DATA ENTRIES:
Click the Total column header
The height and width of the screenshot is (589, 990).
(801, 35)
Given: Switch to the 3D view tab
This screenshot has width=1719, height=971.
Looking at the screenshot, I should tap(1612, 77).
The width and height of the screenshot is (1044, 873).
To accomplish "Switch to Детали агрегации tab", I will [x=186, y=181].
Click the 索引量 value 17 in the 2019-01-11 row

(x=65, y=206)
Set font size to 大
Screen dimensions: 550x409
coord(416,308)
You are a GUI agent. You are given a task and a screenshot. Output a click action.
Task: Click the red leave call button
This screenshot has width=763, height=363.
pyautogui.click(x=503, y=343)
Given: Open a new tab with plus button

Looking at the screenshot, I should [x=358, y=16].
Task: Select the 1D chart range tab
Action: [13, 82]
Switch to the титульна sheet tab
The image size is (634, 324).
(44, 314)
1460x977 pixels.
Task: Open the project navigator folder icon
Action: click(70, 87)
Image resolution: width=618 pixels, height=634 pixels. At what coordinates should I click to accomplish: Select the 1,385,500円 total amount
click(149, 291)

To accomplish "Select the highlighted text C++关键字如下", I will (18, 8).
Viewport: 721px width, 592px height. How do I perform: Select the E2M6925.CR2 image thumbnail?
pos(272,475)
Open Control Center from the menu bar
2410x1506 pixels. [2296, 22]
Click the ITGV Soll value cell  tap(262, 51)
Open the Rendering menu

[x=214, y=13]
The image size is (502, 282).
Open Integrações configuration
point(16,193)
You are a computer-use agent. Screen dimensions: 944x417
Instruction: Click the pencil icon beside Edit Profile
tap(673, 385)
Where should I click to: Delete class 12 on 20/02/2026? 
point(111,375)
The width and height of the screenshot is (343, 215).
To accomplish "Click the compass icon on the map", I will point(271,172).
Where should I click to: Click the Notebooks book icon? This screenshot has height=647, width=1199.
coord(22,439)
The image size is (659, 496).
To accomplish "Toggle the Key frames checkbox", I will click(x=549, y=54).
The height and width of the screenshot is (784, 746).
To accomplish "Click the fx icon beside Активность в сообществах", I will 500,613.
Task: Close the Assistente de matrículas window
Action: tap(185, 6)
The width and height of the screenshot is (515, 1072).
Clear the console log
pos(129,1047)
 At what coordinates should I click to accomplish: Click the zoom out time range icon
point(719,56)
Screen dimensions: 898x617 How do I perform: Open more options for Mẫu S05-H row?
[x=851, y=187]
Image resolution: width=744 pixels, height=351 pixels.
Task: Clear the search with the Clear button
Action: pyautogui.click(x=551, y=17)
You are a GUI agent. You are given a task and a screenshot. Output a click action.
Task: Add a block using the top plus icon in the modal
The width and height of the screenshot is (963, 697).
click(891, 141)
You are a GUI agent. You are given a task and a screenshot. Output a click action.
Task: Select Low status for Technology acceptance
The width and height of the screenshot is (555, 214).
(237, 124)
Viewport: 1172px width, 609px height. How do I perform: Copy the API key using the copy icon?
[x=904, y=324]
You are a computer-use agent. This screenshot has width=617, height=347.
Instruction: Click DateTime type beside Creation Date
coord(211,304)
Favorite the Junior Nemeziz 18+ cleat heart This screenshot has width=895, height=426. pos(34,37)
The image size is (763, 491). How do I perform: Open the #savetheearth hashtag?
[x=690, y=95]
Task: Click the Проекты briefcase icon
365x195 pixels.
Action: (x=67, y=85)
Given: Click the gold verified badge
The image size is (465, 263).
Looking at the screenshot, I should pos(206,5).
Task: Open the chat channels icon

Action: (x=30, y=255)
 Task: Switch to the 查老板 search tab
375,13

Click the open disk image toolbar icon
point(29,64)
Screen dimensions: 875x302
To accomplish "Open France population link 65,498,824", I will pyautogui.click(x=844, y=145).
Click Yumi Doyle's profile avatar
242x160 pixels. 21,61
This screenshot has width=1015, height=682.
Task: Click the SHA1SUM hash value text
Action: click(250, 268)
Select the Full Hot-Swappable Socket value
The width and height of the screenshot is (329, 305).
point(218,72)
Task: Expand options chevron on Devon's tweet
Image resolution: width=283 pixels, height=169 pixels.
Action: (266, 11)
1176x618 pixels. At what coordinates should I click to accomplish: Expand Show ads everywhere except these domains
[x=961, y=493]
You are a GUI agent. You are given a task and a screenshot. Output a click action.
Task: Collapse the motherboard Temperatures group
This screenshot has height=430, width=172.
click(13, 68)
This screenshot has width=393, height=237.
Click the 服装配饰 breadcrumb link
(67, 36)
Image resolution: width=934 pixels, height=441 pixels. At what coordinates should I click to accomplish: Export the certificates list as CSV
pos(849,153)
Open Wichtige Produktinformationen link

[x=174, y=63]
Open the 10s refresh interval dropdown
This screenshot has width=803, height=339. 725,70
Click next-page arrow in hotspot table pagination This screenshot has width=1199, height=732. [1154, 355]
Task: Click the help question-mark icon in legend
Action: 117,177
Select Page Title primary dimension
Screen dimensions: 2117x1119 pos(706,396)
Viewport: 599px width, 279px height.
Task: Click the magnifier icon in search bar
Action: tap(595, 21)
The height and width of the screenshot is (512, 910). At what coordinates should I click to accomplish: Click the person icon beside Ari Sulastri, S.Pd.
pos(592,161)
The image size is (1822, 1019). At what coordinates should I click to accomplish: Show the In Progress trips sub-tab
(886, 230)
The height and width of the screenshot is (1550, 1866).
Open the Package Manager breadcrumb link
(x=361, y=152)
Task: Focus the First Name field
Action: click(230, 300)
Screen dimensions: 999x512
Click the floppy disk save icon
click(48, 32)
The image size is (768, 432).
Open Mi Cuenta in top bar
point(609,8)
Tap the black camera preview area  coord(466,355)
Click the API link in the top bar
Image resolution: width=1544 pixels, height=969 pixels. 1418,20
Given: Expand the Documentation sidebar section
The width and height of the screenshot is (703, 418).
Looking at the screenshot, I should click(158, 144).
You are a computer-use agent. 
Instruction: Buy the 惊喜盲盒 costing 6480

TASK BRIEF: Find each line of the listing above that contains the word "This" and copy those lines out. Treat uppercase and lowercase as different.

ANSWER FOR THE TASK:
This screenshot has width=1719, height=971.
This screenshot has width=763, height=363.
Where should I click to: Click the Notebooks book icon? This screenshot has height=647, width=1199.
You are a computer-use agent. This screenshot has width=617, height=347.
Favorite the Junior Nemeziz 18+ cleat heart This screenshot has width=895, height=426. pos(34,37)
This screenshot has width=1015, height=682.
This screenshot has height=430, width=172.
This screenshot has width=393, height=237.
This screenshot has width=803, height=339. 725,70
Click next-page arrow in hotspot table pagination This screenshot has width=1199, height=732. [1154, 355]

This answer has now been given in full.